American visual effects supervisor

Steven Robiner is an American visual effects supervisor.

==Biography==
Robiner earned an MFA from the University of Southern California. He then supervised and co-produced the first ever digital visual effects motion picture created featuring the Marvel comic book super-hero Silver Surfer during his post graduate tenure at USC. After high acclaim and awards for that short, Robiner was quickly scooped up by the Hollywood feature film world where he quickly rose to prominence as a supervisor in the new digital medium of High Definition.
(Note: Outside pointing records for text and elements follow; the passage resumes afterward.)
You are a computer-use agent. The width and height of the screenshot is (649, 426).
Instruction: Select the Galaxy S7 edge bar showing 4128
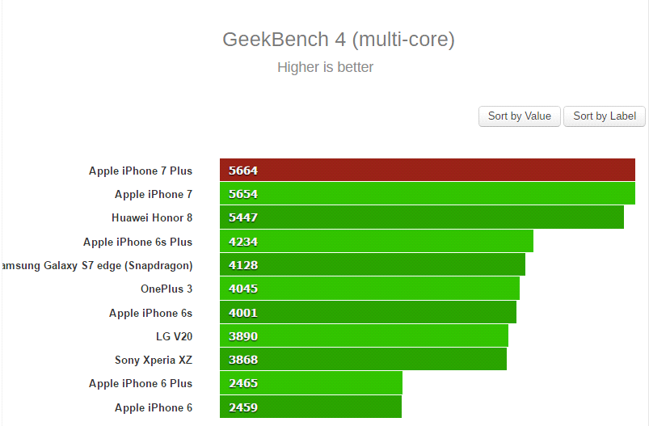[x=373, y=264]
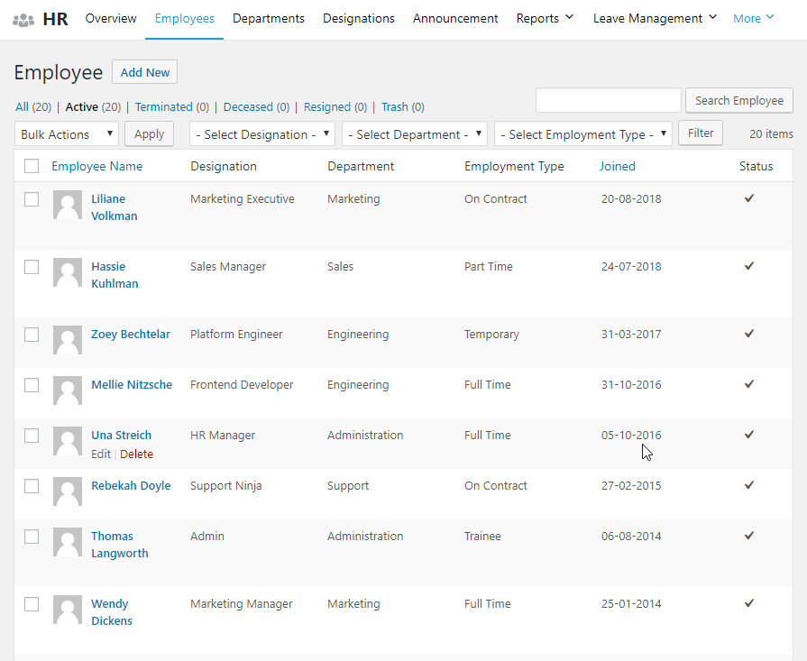Delete Una Streich using the Delete link
The image size is (807, 661).
(136, 454)
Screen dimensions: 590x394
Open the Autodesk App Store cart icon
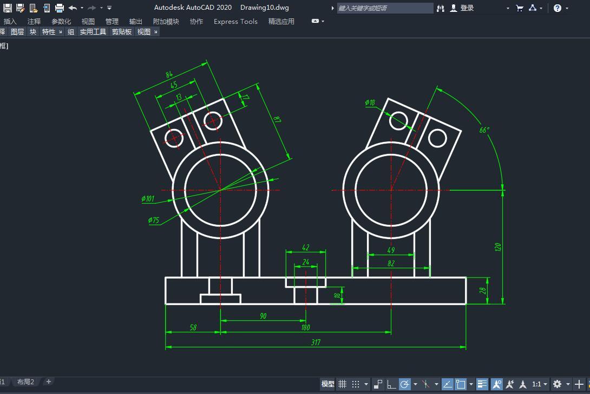520,8
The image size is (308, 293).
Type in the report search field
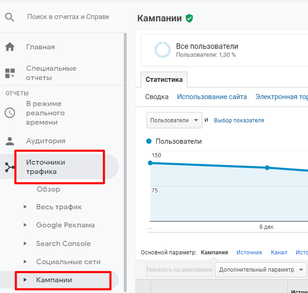click(x=68, y=17)
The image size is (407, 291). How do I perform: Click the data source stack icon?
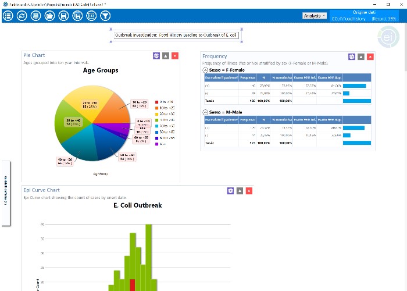coord(36,16)
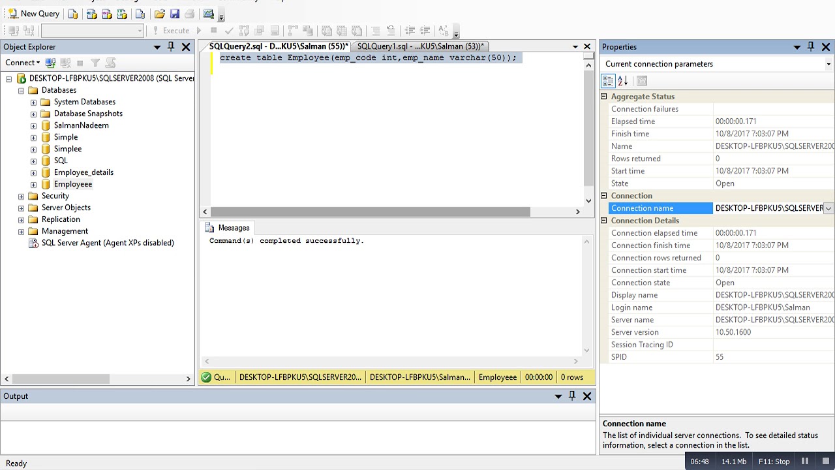Switch to Categorized view in Properties
The image size is (835, 470).
[608, 81]
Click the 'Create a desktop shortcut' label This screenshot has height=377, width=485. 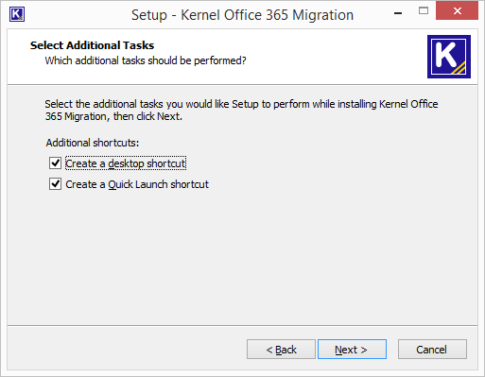(126, 163)
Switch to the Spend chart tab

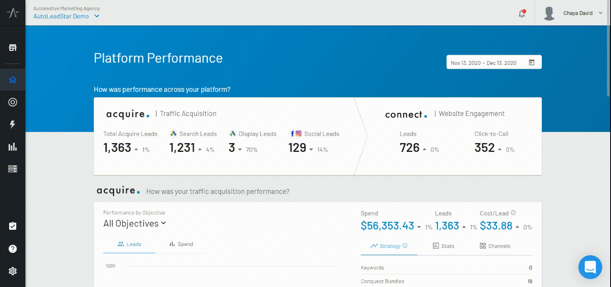(181, 244)
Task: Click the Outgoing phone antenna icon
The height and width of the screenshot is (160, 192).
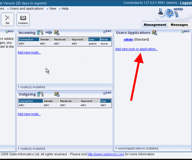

He was an above-the-line credited visual effects supervisor for the first-ever all digital motion picture Rainbow in 1996 starring Dan Aykroyd and Bob Hoskins, followed by The Long Kiss Goodnight starring Geena Davis, and several other feature films, including one starring Scarlett Johansson in her first adult role.

After serving for over five years as the Senior Visual Effects Supervisor at the Sony Pictures High Definition Center, Robiner moved on to producing and supervising independent projects, such as the multiple award-winning comedy Damned If You Do starring David Alan Grier.
After 17 years, and numerous awards in the film industry, Steven Robiner chose to focus on painting, photography, mixed-media artwork and other literary projects culminating in an online collective of award-winning pieces. By 2006, he had amassed a significant track record as an award-winning new artist, with multiple juried and invitational gallery shows to his credit.